71. bölüm

18.1K 756 85
                                    


"Ben o vicdanımı, o itin sana yaptıklarını öğrendiğim gün susturdum Güvercin ve bir yemin ettim. Feriştahı gelse yeminimi bozmam." diyerek alnımı öpüp bana sarıldı. " Ama üzülmene de dayanamam Güvercin. Sen, uğruna canımı feda edeceğim tek kadınsın... Ömrümsün... Canın yandığında yüreğimi dağlayan acım, yüzün güldüğünde yaşama sebebimsin... Seni seviyorum..."

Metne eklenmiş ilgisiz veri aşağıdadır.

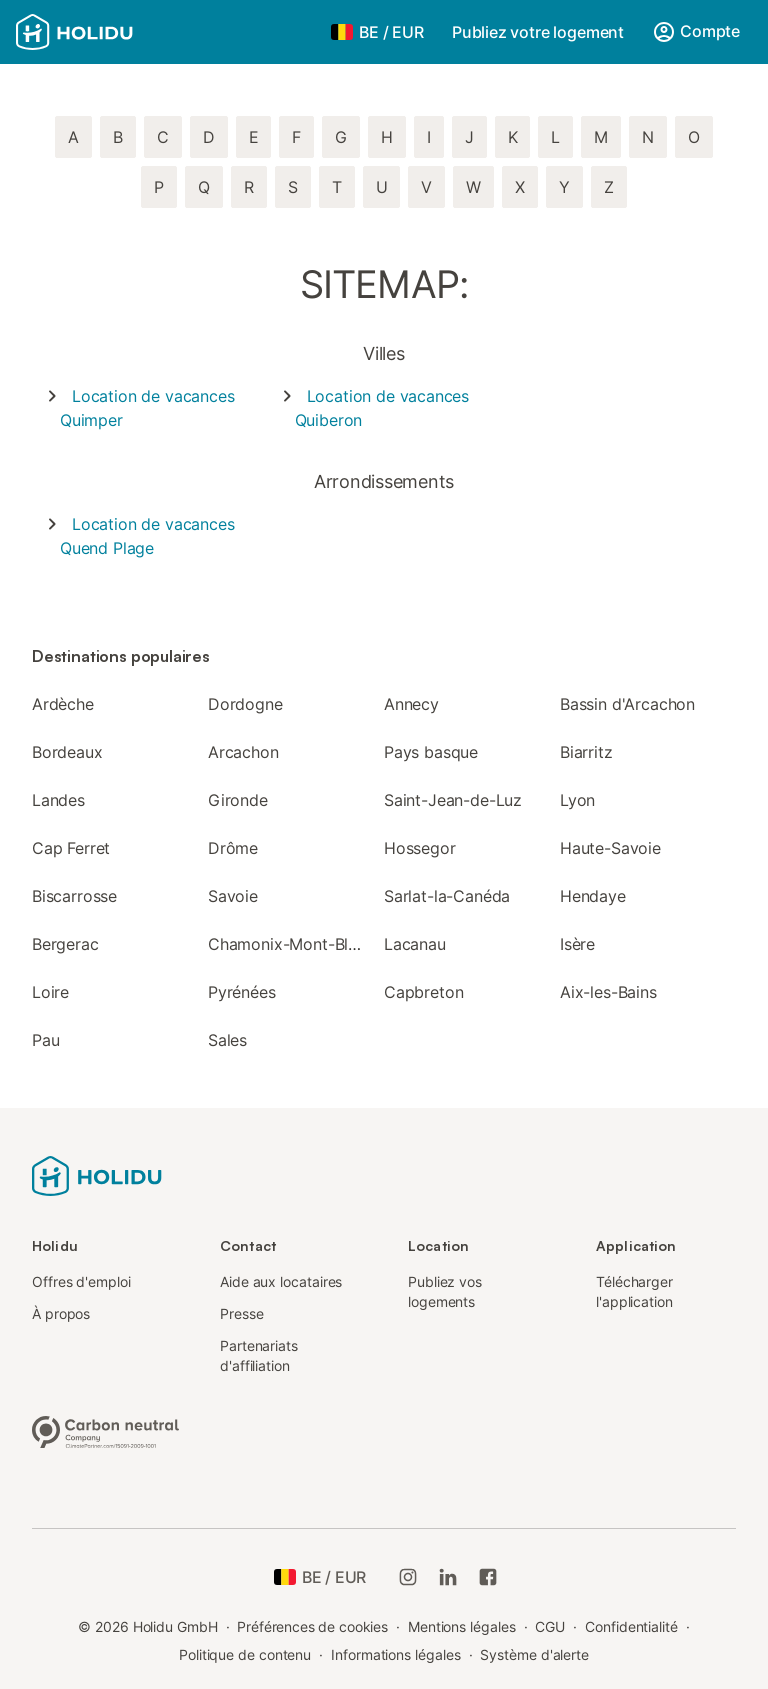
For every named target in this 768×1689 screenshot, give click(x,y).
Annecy (411, 704)
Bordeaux (67, 752)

"Beni hep sev sevgilim. Beni her geçen gün daha çok sev. Herkesten her şeyden çok sev. Annemden, babamdan bile çok sev." Dedim son cümlemde sesimin titremesine engel olmayarak. Elleri yüzümü daha sıkı kavradı. Onun da gözleri benim gibi dolmuştu. "Bana inan." Diyerek ben de onun yaptığı gibi ellerimle yüzünü kavradım. Birbirimize bir nefes kadar yakındık. "İhtimal vermeyeceğin şeyler bile söylesem, yine de bana inan olur mu?" Gözümden düşen bir damla Yağız'ın elinin üzerinden geçip üzerime düştü. Annemin bana inanmamasının eksikliğini ve korkusunu bir türlü içimden atamıyordum.

"İnanırım güzelim." Dedi gözyaşlarımı usulca uzaklaştırarak. "Sen bana ne desen inanırım zaten." Dedi.

"Bana güven."

"Sana kendimden bile çok güveniyorum Güvercin."

"Aksini söylesem bile sen gözlerime bakınca gerçeği gör tamam mı?"

"Seni senden bile iyi tanıyorum güzelim, bir bakışınla bana anlatmak istediğini anlarım ben."

"Anlarsın değil mi?"

"Anlarım tabi yavrum. Yeter ki sen üzülme, ağlama." Diyerek alnıma bir öpücük kondurdu. "Korkularını da güvensizliğini de anlıyorum ama sen de bana güven ve her daim yanında olacağıma inan."

"Güveniyorum tabi sana. "diyerek Yağız'a sarıldım. "Bu hayatta inandığım, güvendiğim tek insansın. Ailem bile beni yarı yolda bıraktı." Diyerek hıçkırdım. "Benim de suçum vardı kabul ediyorum. Çok çelişkili şeyler söyledim. Yalanlar söyleyip sonrasında düzeltmeye çalıştım. Eymen'in yaptıklarını anlattığımda, annem bana inanmamakla haklıydı belki de. O kadar çok kafasını karıştırmıştım ki ama ben ne söylersem söyleyeyim inansın istedim." Gözyaşları içinde Yağız'a sımsıkı sarılmış başımı göğsüne dayamıştım. Elleri sırtımda ve saçlarımda şefkatle dolaşırken benim daha da çok ağlayasım geliyordu. "İnanmadı." Diye fısıldadım hıçkırıklarımın arasından. "Bana inanmadı ama ona yine de kızamıyorum ona kırılsam da onu sevmekten hiç vazgeçmedim."

"Canım, güzel yürekli karım benim. Ağlama güzelim. Kendini bu kadar harap etme. Kendini de asla suçlama. Sen sadece çocuktun. Asla yaşamaman gereken şeyler yaşamak zorunda kaldın. Bocaladın, çırpındın, aileni korumak için yalanlar söyledin. Çıkış yolu bulamadığın zaman doğruları söylesen de kendine inandıramadın." Başımın üzerine dudaklarını bastırarak derin bir nefes aldı. "Belki bana kızacaksın güzelim ama anneni suçlamadan edemiyorum. Nasıl sana inanmaz da o şerefsizin dediklerine inanır aklım almıyor. Psikolojin bozuk bile olsa ona itiraf ettiğin şey öylesine geçiştirilecek bir durum değil." Diyerek beni daha sıkı sardı. Gözyaşlarım sessizce süzülürken Yağız'ın haklı olduğunu bilsem de annemi sevmekten vazgeçemiyordum. "Bahsettiğimiz şey bir çocuğun, bir genç kızın teca..." diyerek cümlesini yarıda kesip birkaç saniye soluklandı. Bu kelime tüylerimi diken diken ediyordu. "İstismara uğraması." Diyerek cümlesini tamamladı. "Allah kahretsin, hangi anne böyle bir şey karşısında evladına değil de bir başkasına inanır? Üstelik de kızının suçladığı adama. Sen affetsen bile ben asla anneni affetmeyeceğim Güvercin. Sana yapılanlara göz yuman hiç kimseye anlayış göstermem, bu kişi annen bile olsa."